··· TEXT BLOCK ···

# CVA Wolf?



## bevills1 (Jul 30, 2016)

Any users of and opinions on the CVA Wolf?  I saw a blue version for $167 and a stainless with scope for $247 at Walmart.  They look pretty good to me, and the only thing I see that may concern some is the 24" barrel.  Almost looks and sounds too good to be true.  Are there drawbacks to this gin of which I'm unaware?


----------



## muzzy17is (Jul 30, 2016)

I own a blue/black Wolf and have a couple of friends that own them to. Great guns; very accurate and easy to clean. I would recommend this gun to anybody!


----------



## futbolwest (Jul 30, 2016)

*CVA Wolf*

X2
I bought a used one in 2013 and killed the biggest deer I have ever killed with it. Mine is older without the QRBP but still easy to clean. 
Walmart puts these guns on clearance in late Jan or Feb but of course that would mean missing this primitive weapons season.


----------



## Apex Predator (Jul 31, 2016)

Great gun at any cost, but the best bargain at those prices.  Mine will shoot around 1" at 100.


----------



## bevills1 (Jul 31, 2016)

The only concern I have about the gun is the swivel studs molded into the stock.  A friend has a Remington 770 that has swivel studs molded into the stock and had the front swivel stud break.  Has anybody seen this problem with these type swivel studs?  I did some searching, and it seems all CVAs with synthetic stock have the same type swivel studs.


----------



## JustUs4All (Jul 31, 2016)

The gun is worth twice the money asked.  If the swivel stud breaks out use a loop around the barrel shotgun sling there is no effect on operation or accuracy.  This is a great gun for the common man.


----------



## Bowyer29 (Aug 1, 2016)

Twice the money is right! That is one fine weapon indeed.


----------



## ALB (Aug 1, 2016)

Awesome gun. I've hunted with my $99 blue one for several years. Shoots great. I put a cheap 3x9 scope on mine and zero it at 100 yds. Mine is the old style that needs a socket wrench to take out the breach. But Its still awesome.


----------



## UpstateFishing (Aug 1, 2016)

And if anything ever breaks, just send it to them in Lawrenceville and they'll do you right!


----------



## JoPa (Aug 1, 2016)

I love mine.  Check out online at budsgunshop, they usually have good price.  I put a 3x9 on it and it shoots great.  3 pellets of 777 and a 245grn powerbelt, 1" groups at 100 yds.


----------



## frankwright (Aug 1, 2016)

··· GIVEN MATERIAL ···

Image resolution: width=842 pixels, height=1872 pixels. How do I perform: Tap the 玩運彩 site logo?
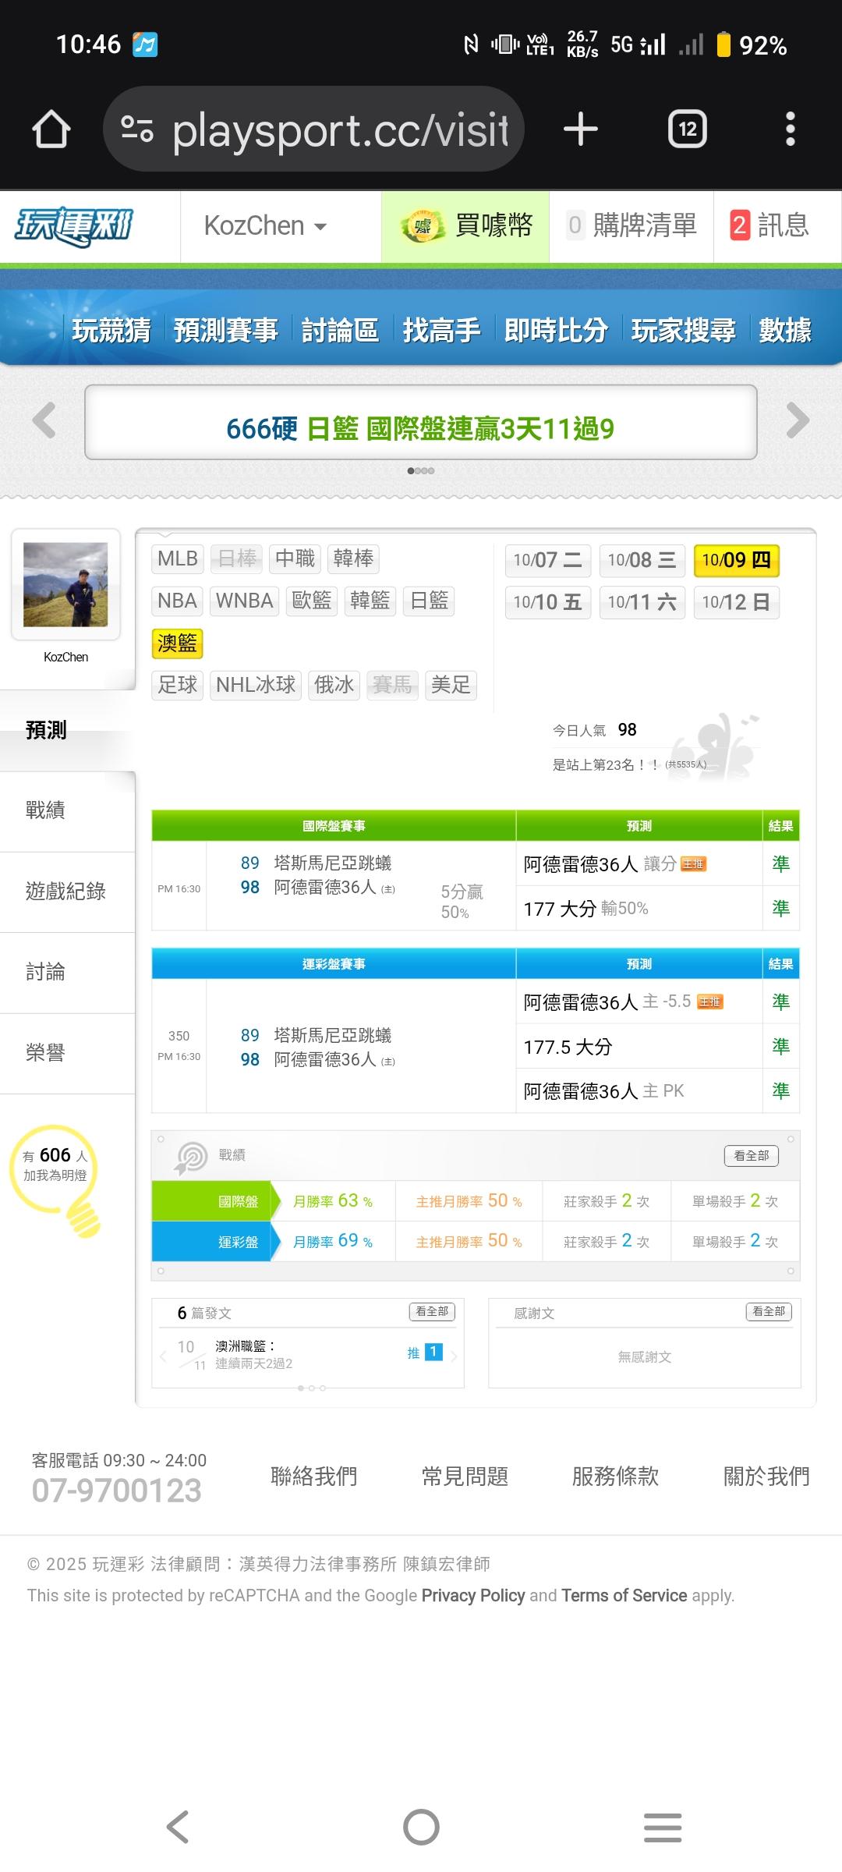point(75,227)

···

List every dollar amount in the CVA Wolf forum thread, along with what each one is the price of.

• [EXERCISE OUTPUT]
- $167: a blue version of the CVA Wolf seen at Walmart
- $247: a stainless CVA Wolf with scope seen at Walmart
- $99: ALB's blue one, which ALB has hunted with for several years